[ASSIGNMENT]:
Your answer should consist only of the lines below from the one with "Open the Interference icon in toolbar" through the one with "The height and", copied exactly.

[GIVEN DATA]:

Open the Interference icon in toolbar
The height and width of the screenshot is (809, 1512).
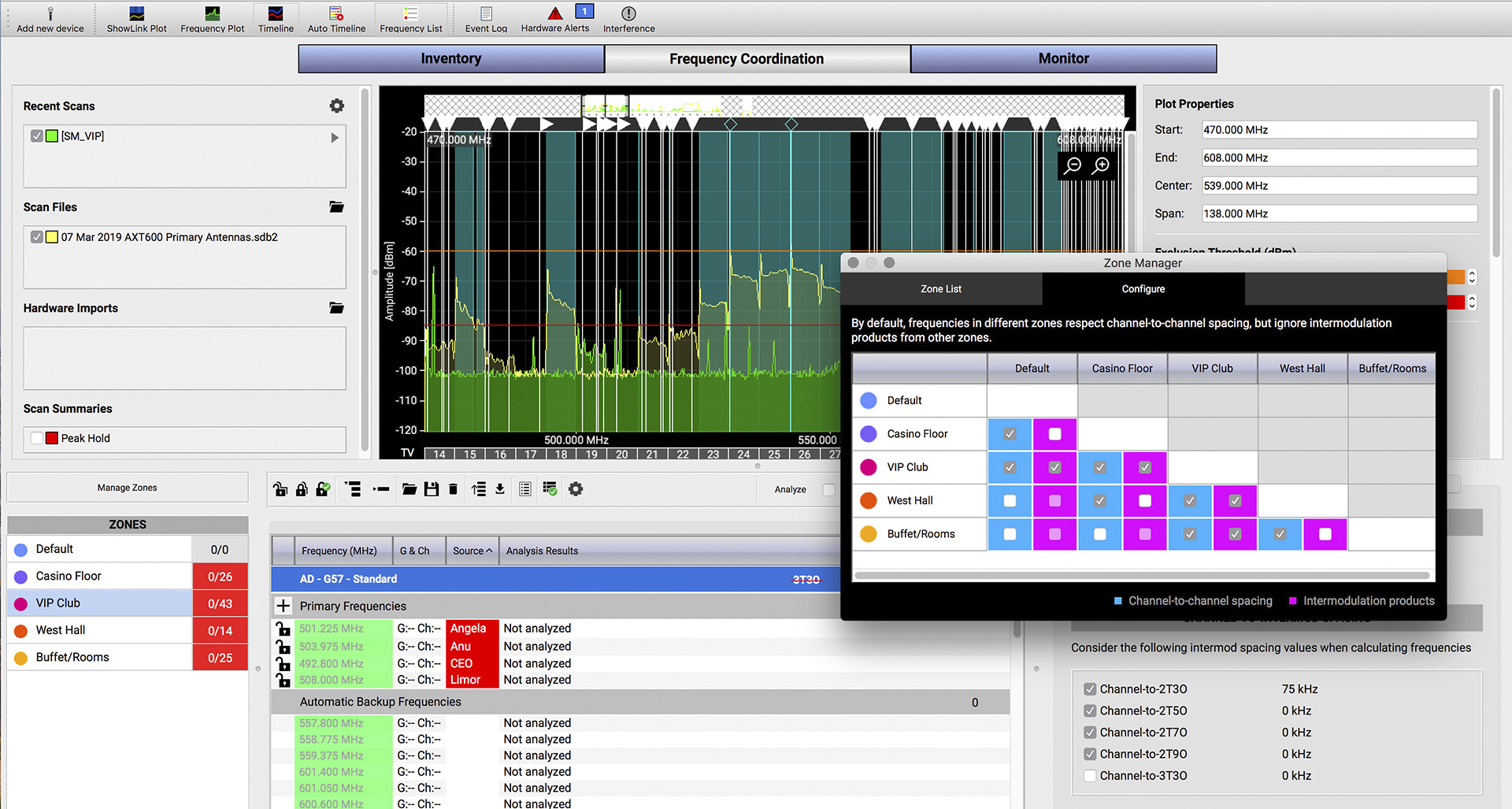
---
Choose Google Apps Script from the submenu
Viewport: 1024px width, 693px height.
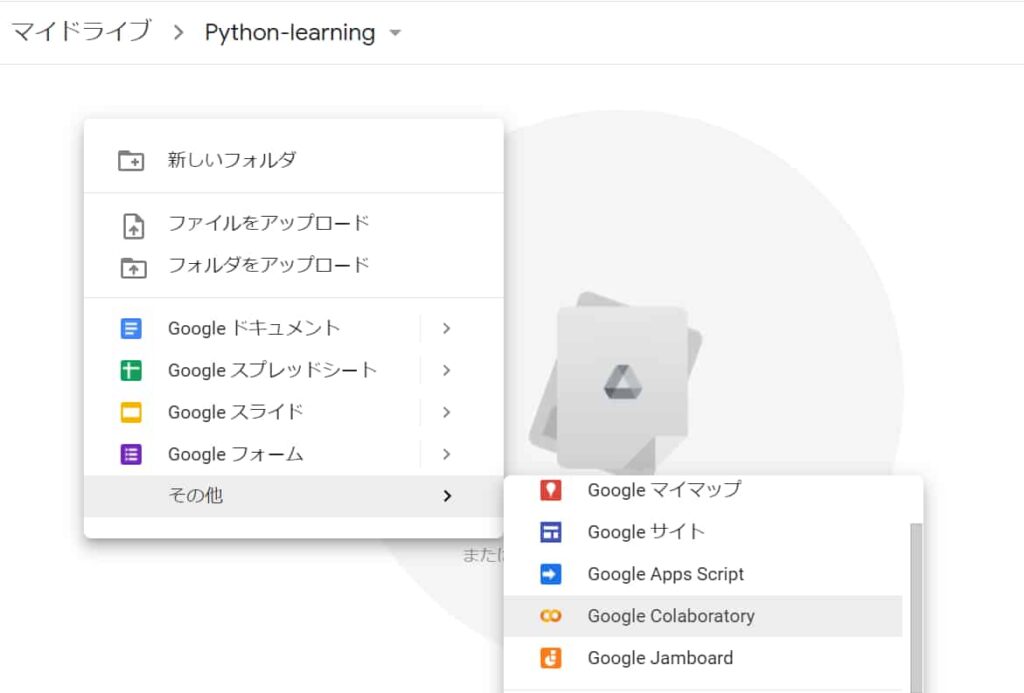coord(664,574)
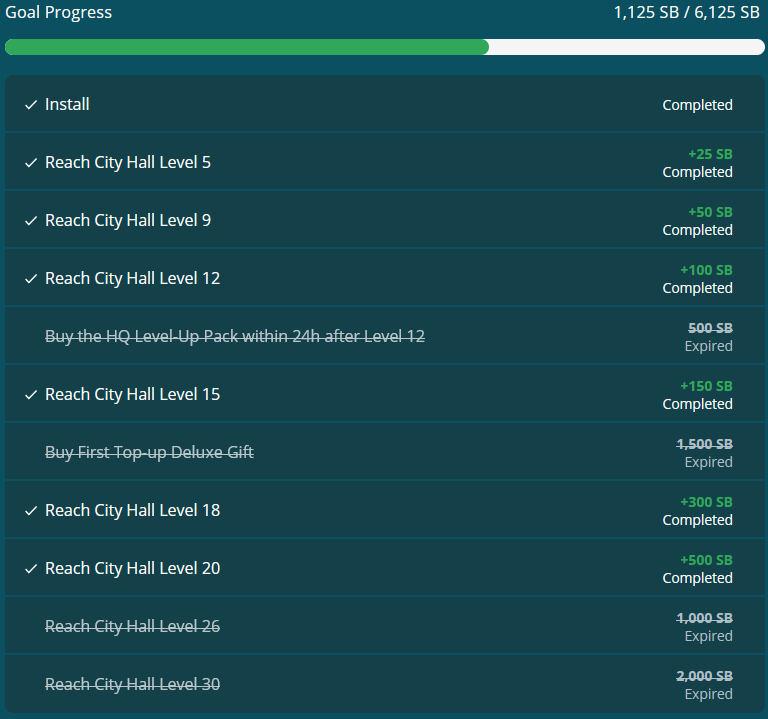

[PROBLEM SOLUTION]:
Open the Interference icon in toolbar
The height and width of the screenshot is (809, 1512).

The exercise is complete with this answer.